7, Using descriptor class to implement field verification logic

Descriptors are classes that implement specific protocols, including__ get__,__ set__ And__ delete__ method. The property class implements the complete descriptor protocol. Generally, only part of the protocol can be implemented. In fact, most descriptors we see in real code are only implemented__ get__ And__ set__ Methods, there are many, and only one of them is implemented.

import sys


class VolidateDescr:

    def __init__(self, name):
        self.name = f'_{name}'

    def __set__(self, instance, value):
        if value > 0:
            instance.__dict__[self.name] = value
        else:
            raise ValueError(f'{self.name} must be > 0')

    def __get__(self, instance, default):
        if instance is None:
            return self;
        else:
            return instance.__dict__[self.name]

class OrderItem:
    price = VolidateDescr('price')
    count = VolidateDescr('count')

    def __init__(self, desc, count, price):
        self.desc = desc
        self.count = count
        self.price = price


    def subtotal(self):
        return self.count * self.price




pbook = OrderItem('python books', 1, 50)
print(pbook.subtotal())

print(OrderItem.price)
print(OrderItem.price.__set__)
print(OrderItem.price.__get__)
print(vars(pbook))

jbook = OrderItem('java books', 0, 50)
print(jbook.subtotal())

# 50
# <__main__.VolidateDescr object at 0x7f162d0ac9a0>
# <bound method VolidateDescr.__set__ of <__main__.VolidateDescr object at 0x7f162d0ac9a0>>
# <bound method VolidateDescr.__get__ of <__main__.VolidateDescr object at 0x7f162d0ac9a0>>
# {'desc': 'python books', '_count': 1, '_price': 50}
# ValueError: _count must be > 0

At present, only two numeric fields have been added with verification. Next, add non null verification for desc string field; There is only verification difference between the two data types. We separate the verification logic from the field access control and implement two specific verification classes respectively;

import abc

class FieldDescr:
    _countor = 0

    def __init__(self):
        self.name = f'_{self.__class__.__name__}_{self.__class__._countor}'
        self.__class__._countor += 1

    def __set__(self, instance, value):
        setattr(instance, self.name, value)

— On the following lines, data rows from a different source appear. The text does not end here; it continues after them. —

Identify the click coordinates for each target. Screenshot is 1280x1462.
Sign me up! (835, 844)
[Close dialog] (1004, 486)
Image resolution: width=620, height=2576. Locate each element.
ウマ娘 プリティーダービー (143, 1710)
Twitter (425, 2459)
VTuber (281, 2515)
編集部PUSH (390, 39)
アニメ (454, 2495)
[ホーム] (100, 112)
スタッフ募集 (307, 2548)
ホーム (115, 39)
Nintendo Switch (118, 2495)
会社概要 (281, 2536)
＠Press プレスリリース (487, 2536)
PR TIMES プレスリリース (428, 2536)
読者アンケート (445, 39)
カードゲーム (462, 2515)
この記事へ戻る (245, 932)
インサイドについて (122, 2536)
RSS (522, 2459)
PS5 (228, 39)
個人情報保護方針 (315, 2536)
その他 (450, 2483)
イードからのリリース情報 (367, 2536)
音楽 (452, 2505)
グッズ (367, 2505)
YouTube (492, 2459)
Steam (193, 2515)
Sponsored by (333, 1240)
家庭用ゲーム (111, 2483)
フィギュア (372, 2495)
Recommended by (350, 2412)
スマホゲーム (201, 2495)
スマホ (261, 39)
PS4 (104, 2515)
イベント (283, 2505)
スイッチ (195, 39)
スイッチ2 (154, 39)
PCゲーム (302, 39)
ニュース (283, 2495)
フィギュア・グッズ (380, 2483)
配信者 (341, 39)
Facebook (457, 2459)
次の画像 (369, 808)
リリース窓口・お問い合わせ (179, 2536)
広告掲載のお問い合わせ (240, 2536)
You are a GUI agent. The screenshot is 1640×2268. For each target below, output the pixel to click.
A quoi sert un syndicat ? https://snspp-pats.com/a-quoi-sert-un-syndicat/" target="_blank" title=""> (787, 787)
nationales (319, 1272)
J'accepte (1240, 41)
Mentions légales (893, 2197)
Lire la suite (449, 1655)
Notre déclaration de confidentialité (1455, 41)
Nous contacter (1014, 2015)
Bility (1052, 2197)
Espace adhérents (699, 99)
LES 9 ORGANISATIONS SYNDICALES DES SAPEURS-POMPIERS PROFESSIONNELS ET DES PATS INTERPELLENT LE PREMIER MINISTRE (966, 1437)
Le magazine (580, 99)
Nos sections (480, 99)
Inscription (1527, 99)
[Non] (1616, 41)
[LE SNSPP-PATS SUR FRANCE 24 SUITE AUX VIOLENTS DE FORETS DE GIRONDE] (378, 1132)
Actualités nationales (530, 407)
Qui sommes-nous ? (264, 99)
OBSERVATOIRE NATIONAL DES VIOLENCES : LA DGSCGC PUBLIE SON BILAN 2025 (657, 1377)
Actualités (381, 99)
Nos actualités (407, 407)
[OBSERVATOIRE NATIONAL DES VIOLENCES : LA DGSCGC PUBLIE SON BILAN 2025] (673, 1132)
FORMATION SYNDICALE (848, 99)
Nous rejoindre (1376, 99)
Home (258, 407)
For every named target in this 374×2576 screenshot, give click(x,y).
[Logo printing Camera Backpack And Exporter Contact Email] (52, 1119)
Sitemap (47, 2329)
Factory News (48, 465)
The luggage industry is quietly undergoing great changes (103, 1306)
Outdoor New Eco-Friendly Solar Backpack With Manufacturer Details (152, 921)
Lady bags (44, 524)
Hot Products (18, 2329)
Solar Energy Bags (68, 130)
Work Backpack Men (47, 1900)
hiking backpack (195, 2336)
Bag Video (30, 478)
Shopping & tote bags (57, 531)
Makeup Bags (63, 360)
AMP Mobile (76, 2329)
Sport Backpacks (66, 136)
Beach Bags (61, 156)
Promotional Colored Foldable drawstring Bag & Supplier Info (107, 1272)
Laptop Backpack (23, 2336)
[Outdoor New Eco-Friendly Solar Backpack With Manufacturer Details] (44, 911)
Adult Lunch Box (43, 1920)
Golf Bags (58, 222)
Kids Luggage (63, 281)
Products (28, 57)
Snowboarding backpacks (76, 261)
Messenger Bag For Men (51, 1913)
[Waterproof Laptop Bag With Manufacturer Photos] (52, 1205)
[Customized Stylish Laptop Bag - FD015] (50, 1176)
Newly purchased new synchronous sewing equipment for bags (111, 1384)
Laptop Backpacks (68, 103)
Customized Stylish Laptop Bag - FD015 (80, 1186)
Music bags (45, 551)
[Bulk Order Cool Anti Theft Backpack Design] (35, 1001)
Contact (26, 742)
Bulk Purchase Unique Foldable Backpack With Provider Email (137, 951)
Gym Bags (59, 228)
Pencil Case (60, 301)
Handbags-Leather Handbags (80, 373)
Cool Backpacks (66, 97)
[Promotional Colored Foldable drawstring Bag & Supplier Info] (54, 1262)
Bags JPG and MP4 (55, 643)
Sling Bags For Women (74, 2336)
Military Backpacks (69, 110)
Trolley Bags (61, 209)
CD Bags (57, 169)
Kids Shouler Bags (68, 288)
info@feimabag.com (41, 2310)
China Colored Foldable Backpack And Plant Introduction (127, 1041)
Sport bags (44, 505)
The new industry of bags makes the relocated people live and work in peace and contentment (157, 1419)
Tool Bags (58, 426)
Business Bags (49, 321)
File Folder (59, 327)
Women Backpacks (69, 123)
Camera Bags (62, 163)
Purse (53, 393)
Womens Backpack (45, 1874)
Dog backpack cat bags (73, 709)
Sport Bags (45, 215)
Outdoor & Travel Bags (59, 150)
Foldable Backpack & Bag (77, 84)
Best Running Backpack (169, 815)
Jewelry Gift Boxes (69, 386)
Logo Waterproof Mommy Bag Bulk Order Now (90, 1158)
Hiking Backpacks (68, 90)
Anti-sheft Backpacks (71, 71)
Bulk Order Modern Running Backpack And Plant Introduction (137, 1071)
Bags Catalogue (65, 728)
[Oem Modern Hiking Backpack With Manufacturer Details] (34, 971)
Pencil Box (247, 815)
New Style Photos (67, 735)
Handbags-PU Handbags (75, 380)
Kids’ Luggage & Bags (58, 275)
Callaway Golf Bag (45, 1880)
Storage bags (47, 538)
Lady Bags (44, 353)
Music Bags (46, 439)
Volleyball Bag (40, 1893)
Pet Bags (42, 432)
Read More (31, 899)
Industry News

    def __get__(self, instance, owner):
        if instance is None:
            return self
        else:
            return getattr(instance, self.name)

class Validated(FieldDescr):

    def __set__(self, instance, value):
        value = self.validate(instance, value)
        super().__set__(instance, value)

    @abc.abstractmethod
    def validate(self, instance, value):
        '''this is abstract method'''

class GreatZeroIntField(Validated):
    def validate(self, instance, value):
        if value <= 0:
            raise ValueError(f'{self.name} value must be > 0')
        return value

class NoEmptyStrField(Validated):
    def validate(self, instance, value):
        value = value.strip()
        if len(value) == 0:
            raise ValueError('value cant not be empty or blank')
        return value


class OrderItem:
    descr = NoEmptyStrField()
    price = GreatZeroIntField()
    count = GreatZeroIntField()

    def __init__(self, descr, price, count):
        self.descr = descr
        self.price = price
        self.count = count

    def subtotal(self):
        return self.count * self.price

pbook = OrderItem('python books', 1, 50)
print(pbook.subtotal())

print(OrderItem.price)
print(OrderItem.price.__set__)
print(OrderItem.price.__get__)
print(vars(pbook))

jbook = OrderItem('java books', 0, 50)
print(jbook.subtotal())

# 50
# <__main__.GreatZeroIntField object at 0x7fa2eb37fd00>
# <bound method Validated.__set__ of <__main__.GreatZeroIntField object at 0x7fa2eb37fd00>>
# <bound method FieldDescr.__get__ of <__main__.GreatZeroIntField object at 0x7fa2eb37fd00>>
# {'_NoEmptyStrField_0': 'python books', '_GreatZeroIntField_0': 1, '_GreatZeroIntField_1': 50}
# ValueError: _GreatZeroIntField_0 value must be > 0
  1. Name of custom data field

Up to now, we have encapsulated the automatic generation feature, and the name of the automatically generated data field does not correspond well to the corresponding feature name on the class; Next, the name of the data field is customized through the class decorator and metaclass;

The class decorator is executed after the compiler compiles the class. At this time, the features on the class have been generated, and we can traverse the properties of the class__ dict__, Find the corresponding property and modify the value of its name field;

import abc

def renamePrivateField(cls):
    for key,value in cls.__dict__.items():
        if isinstance(value, Validated):
            value.name = f'_{value.__class__.__name__}_{key}'

    return cls

class FieldDescr:
    _countor = 0

    def __init__(self):
        self.name = f'_{self.__class__.__name__}_{self.__class__._countor}'
        self.__class__._countor += 1

    def __set__(self, instance, value):
        setattr(instance, self.name, value)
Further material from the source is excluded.